Opiniones y Editoriales

El Diario de Atenea

La
espiritualidad

Ya hace unos años de cuando me encontré con este tipo de creencia y siento que desde que he entendido lo que la espiritualidad significa y después de aplicar la filosofía en mí, mi vida ha cambiado para bien.Mientras muchas de las religiones tienen sus similitudes y diferencias entre si, la espiritualidad es algo como lo más básico de cada una de ellas.

En mi experiencia, el ser espiritual significa tener la consciencia sobre el conocimiento de uno mismo, en mente y espíritu, además de nuestra relación con un Poder superior a nosotros mismos, y nuestra relación con el universo en si.

Es decir, la espiritualidad ayuda a uno a identificar su verdadero yo, y como esta persona es parte de y como afecta al mundo exterior, opuesto a otras creencias las cuales se enfocan en como los individuales tienen que adaptarse a las circunstancias del mundo exterior a su persona, como comportarse, como vivir, como actuar, etc.

En corto, la espiritualidad tiene un lado extremadamente agradable. El conocimiento de nuestra persona nos ayuda a explorar ese lado bello, caritativo, gentil y humilde de nuestra personalidad.

Sin embargo, tener una mente espiritualmente consciente, también tiene su lado de sacrificio por así decirlo.

Dentro de la espiritualidad, he aprendido que también tengo un lado que no es muy agradable presentar, especialmente frente a una sociedad la cual tiene como objetivo primordial portar una careta de perfeccionismo para poder agradar a los demás y al Poder Superior de sus respectivas religiones.

El poder verme por quien soy atreves de la espiritualidad, me ha brindado muchos momentos de frustración, de confusión y en ciertas situaciones, un poco de ansiedad.

No obstante, después de pasar ciertas facetas de auto-descubrimiento por medio de la espiritualidad, puedo puntualizar que jamás he descubierto una forma más profunda hacia la verdadera libertad espiritual y general.

Al descubrir mis virtudes y debilidades al ser espiritual, he aprendido a trabajar en mi persona para realzar esas virtudes y para mejorar las debilidades de mi persona. Además, he aprendido a comunicarme de una manera más gentil y benévola hacia las personas que aun están en negación de su verdadero yo como algún día lo estuve yo.

La espiritualidad, sin influencia de religiones exteriores es tolerante, compresiva, acogedora.

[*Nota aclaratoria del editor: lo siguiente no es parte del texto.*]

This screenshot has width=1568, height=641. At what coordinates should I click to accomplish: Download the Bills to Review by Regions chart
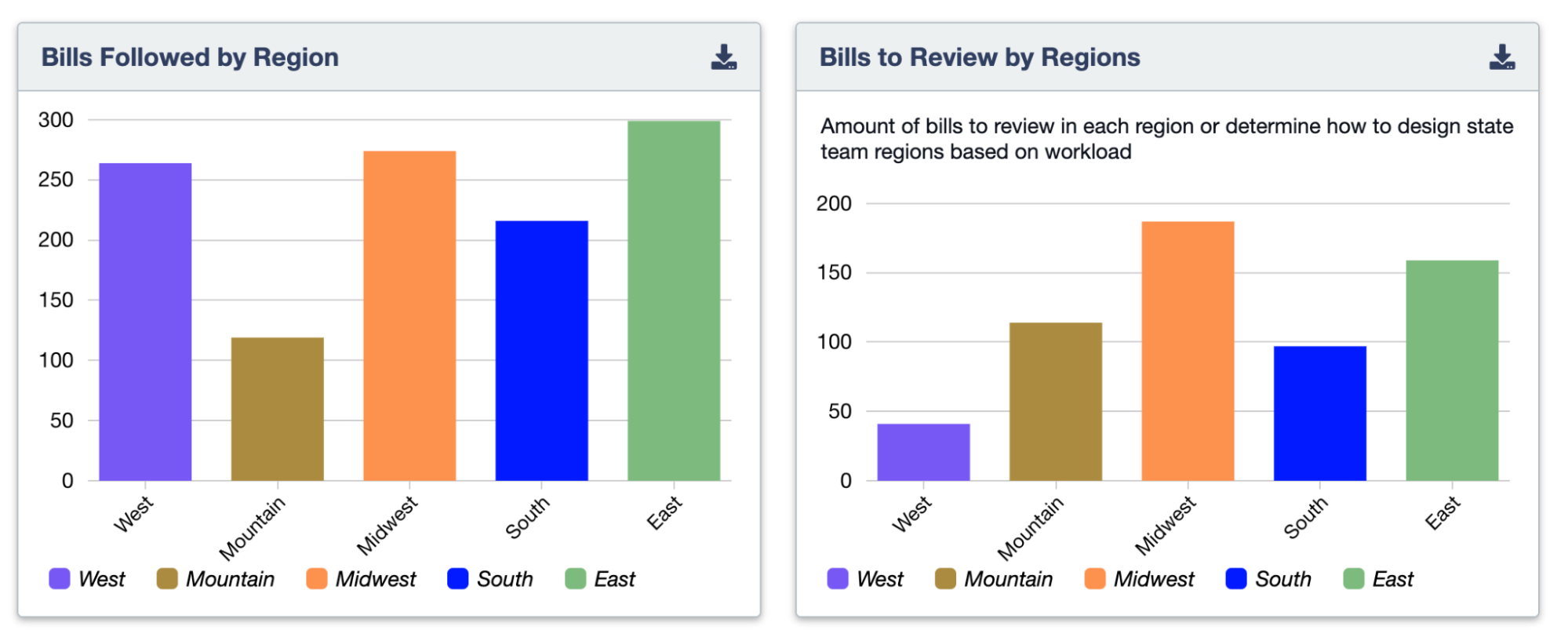coord(1502,55)

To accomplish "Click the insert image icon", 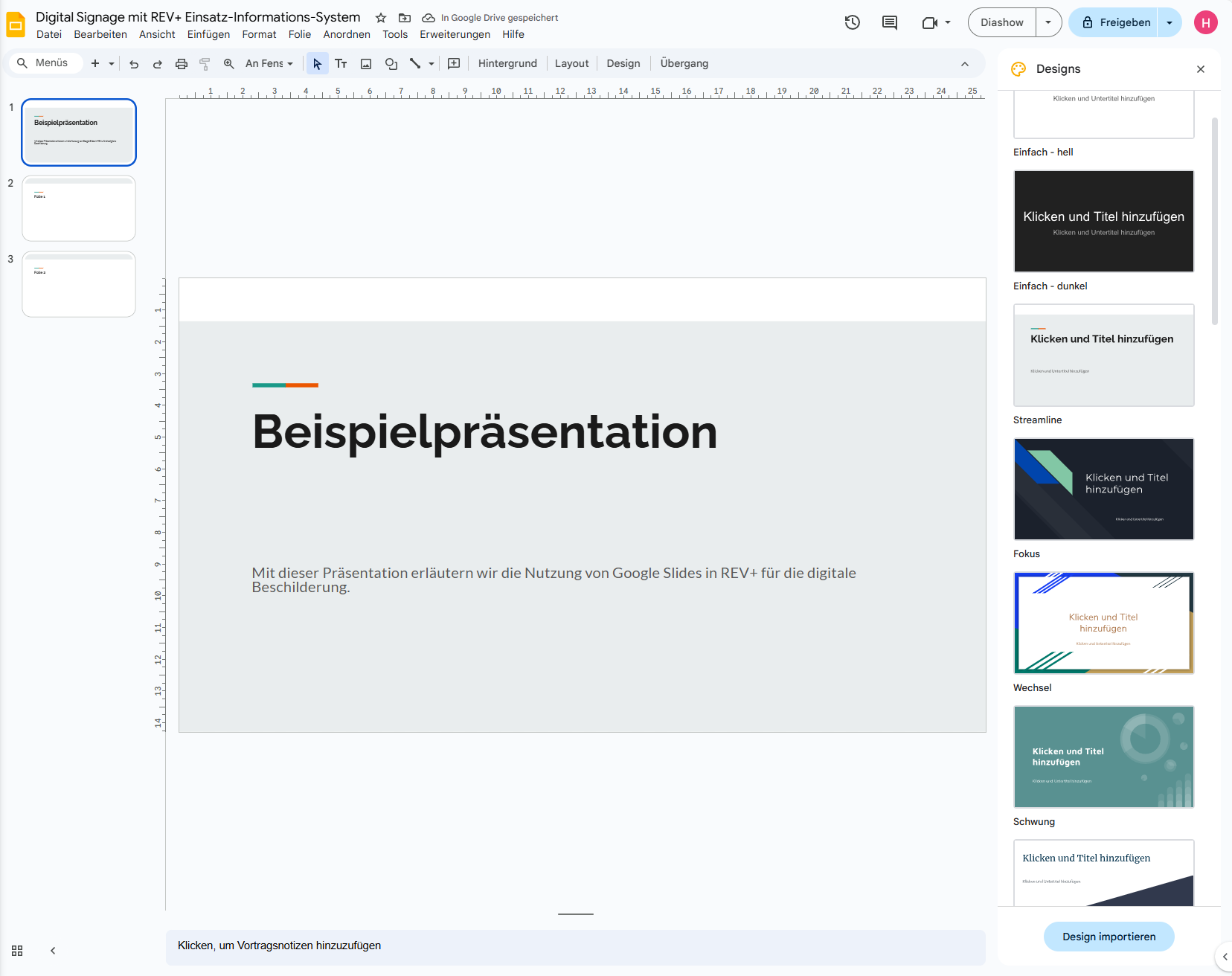I will pyautogui.click(x=366, y=64).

Es un tipo de estado mental, emocional y espiritual donde se puede dejar los juicios a un lado, y empezar a ser realmente guiados por el alma y corazón.

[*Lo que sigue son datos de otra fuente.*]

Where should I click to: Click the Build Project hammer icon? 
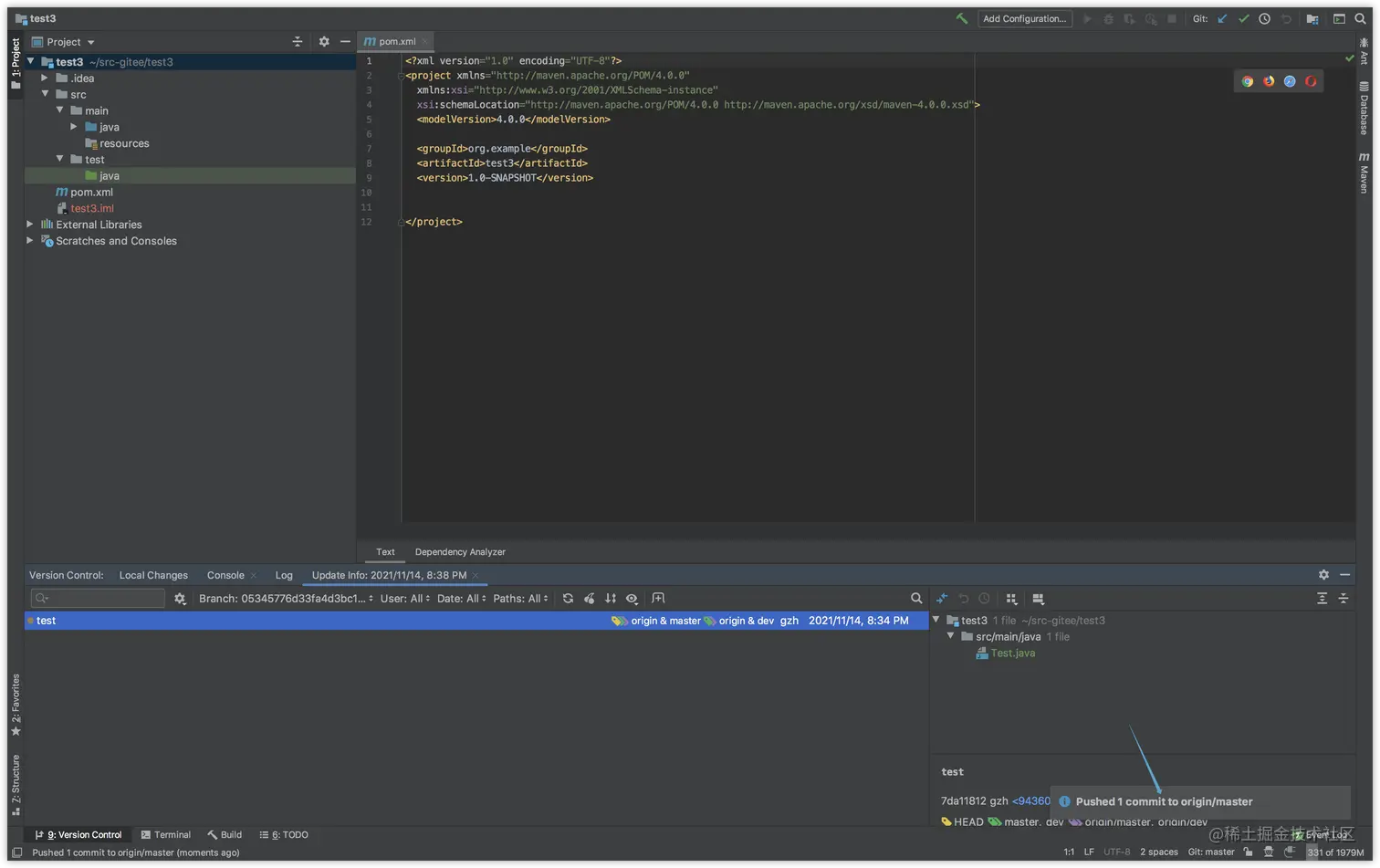(961, 18)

El objetivo de la espiritualidad es una paz interior la cual se manifieste hacia nuestro mundo exterior. Sin embargo, esto tampoco es tan fácil de conseguir. Aunque la filosofía anima a sus creyentes a ser personas de buen espíritu, por otro lado, también nos recuerda que somos humanos ante todo, y que el perfeccionismo es el antítesis de la espiritualidad.

Cuando se nos libera de este estándar con relación a la persona que “deberíamos” de ser, en vez de ser la persona que somos, podemos empezar a hacer balance, a profundizar nuestro enfoque en nuestra persona.

Empezamos a darnos cuenta que no somos tan diferentes a ninguna otra persona, incluyendo y en especial, a esas personas las cuales juzgamos por cualquiera que sea el motivo.

La espiritualidad es un mundo donde cada persona es responsable de sus propios pensamientos y acciones, no los de los demás.

Por lo tanto, dentro de la espiritualidad, uno conoce la libertad al conocerse a si mismo, respetarse y respetar a los demás porque genuinamente sabemos que uno no es el centro del universo, si no solamente somos parte de él.